Re: Draft for Resumable Uploads from Julian Reschke on 2022-04-05 (ietf-http-wg@w3.org from April to June 2022)

From: Julian Reschke <julian.reschke@gmx.de>
Date: Tue, 5 Apr 2022 10:11:41 +0200
To: Guoye Zhang <guoye_zhang@apple.com>, Eric J Bowman <mellowmutt@zoho.com>
Cc: ietf-http-wg <ietf-http-wg@w3.org>
Message-ID: <29b48c02-95b0-8e30-1d36-f898eb672ad2@gmx.de>
Am 05.04.2022 um 09:53 schrieb Guoye Zhang:
>
>
>> On Apr 4, 2022, at 11:05 PM, Eric J Bowman <mellowmutt@zoho.com> wrote:
>>
>> >
>> > First, how does it uniquely identify a resumable upload?
>> >
>>
>> A 206 response to a non-range request uniquely, unambiguously, and
>> elegantly identifies an incomplete resource. Identifying a resource as
>> both incomplete *and* completeable, introduces tight coupling at the
>> protocol layer.
>>
>> The Content-Length header should suffice to inform a client where to
>> resume the upload. Whether it's allowed to or not, seems an
>> application-layer concern (beyond authentication), hidden behind the
>> uniform interface.
>>
>> >
>> > Does the server need to send a unique URL to the client?
>> >
>>
>> Thought we were talking Web Arch, where all URIs are unique, and the
>> basis of messaging is a client requesting a representation of the
>> identified server resource. Clients may receive URLs from servers, but
>> I can always type 'em into my user-agent, which is of particular note
>> when we're including PUT in the convo. ;)
>>
>> >
>> > What about the additional roundtrip time?
>> >
>>
>> Wasn't the upload interrupted? Even if it was for a nanosecond, the
>> network connection needs to be re-established... the client needs to
>> re-authenticate with the server... seems we're way beyond one HTTP r/t
>> of latency making any real-world difference.
>>
>> >
>> > tus-v2 draft solves it by defining `Upload-Token` which is a
>> > cryptographically-random token generated on the client side.
>> >
>>
>> To save one HTTP round trip when restarting an interrupted download?
>> That's where ya lost me.

#### [Stated goal 1]
In the resumable uploads message, what does the tus-v2 draft define to solve the problem of uniquely identifying a resumable upload?
#### [Stated goal 2]
List every question that Eric J Bowman's reply quotes and then responds to in the resumable uploads message.

(Entries on finding words and elements)
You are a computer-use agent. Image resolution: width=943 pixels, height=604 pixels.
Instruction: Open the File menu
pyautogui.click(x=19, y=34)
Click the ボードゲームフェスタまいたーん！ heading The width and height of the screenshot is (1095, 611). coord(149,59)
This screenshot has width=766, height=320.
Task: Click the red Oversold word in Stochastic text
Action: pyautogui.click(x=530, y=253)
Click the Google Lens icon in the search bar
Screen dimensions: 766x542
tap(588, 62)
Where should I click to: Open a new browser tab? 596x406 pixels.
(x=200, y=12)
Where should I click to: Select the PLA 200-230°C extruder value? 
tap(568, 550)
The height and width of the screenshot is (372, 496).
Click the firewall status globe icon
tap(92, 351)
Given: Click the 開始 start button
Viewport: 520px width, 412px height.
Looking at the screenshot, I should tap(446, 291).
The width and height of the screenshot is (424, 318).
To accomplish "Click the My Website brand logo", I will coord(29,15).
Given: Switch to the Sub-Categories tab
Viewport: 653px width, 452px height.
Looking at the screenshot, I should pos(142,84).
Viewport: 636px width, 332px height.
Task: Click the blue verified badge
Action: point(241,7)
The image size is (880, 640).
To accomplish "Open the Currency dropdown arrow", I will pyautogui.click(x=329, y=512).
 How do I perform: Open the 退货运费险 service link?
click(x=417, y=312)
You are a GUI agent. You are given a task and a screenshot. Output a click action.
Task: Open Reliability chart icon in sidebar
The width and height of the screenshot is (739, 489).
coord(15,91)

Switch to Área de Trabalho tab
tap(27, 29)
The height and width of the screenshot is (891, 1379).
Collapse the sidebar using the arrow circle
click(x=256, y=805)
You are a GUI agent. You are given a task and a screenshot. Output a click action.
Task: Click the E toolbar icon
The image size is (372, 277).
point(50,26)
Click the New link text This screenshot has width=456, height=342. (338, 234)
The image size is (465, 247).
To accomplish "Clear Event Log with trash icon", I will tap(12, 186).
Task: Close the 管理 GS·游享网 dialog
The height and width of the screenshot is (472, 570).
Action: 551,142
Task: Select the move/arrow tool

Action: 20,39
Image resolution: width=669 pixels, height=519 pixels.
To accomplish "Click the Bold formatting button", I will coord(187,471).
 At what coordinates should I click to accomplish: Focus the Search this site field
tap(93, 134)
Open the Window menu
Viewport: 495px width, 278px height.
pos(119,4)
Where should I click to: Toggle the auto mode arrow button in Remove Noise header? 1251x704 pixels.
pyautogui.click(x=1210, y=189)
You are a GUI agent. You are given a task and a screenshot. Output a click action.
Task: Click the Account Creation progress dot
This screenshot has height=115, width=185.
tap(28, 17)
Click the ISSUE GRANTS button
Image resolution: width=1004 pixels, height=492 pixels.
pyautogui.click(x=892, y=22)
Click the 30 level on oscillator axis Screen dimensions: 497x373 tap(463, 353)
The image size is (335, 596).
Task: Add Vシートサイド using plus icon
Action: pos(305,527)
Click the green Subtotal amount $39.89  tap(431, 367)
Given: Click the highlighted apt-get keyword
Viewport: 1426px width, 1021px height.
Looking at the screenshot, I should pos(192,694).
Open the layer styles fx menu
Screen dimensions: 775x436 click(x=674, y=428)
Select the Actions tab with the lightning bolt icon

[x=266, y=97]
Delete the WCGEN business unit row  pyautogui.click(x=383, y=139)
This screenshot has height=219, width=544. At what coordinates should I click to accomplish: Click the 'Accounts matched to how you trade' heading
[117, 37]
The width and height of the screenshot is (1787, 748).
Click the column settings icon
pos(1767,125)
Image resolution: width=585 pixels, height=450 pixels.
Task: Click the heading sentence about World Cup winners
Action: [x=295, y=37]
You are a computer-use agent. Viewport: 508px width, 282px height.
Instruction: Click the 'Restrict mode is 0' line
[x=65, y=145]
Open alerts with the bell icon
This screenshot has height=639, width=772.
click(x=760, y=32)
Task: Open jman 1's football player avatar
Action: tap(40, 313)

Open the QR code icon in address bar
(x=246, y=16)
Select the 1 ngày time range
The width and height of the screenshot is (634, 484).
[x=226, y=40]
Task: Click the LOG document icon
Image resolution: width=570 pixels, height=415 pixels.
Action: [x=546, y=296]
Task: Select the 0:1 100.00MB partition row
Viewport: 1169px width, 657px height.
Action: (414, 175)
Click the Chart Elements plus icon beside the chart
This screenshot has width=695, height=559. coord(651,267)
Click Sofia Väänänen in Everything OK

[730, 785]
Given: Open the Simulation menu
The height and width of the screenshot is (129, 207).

#### [Problem solution 1]
It defines `Upload-Token`, a cryptographically-random token generated on the client side.

#### [Problem solution 2]
- First, how does it uniquely identify a resumable upload?
- Does the server need to send a unique URL to the client?
- What about the additional roundtrip time?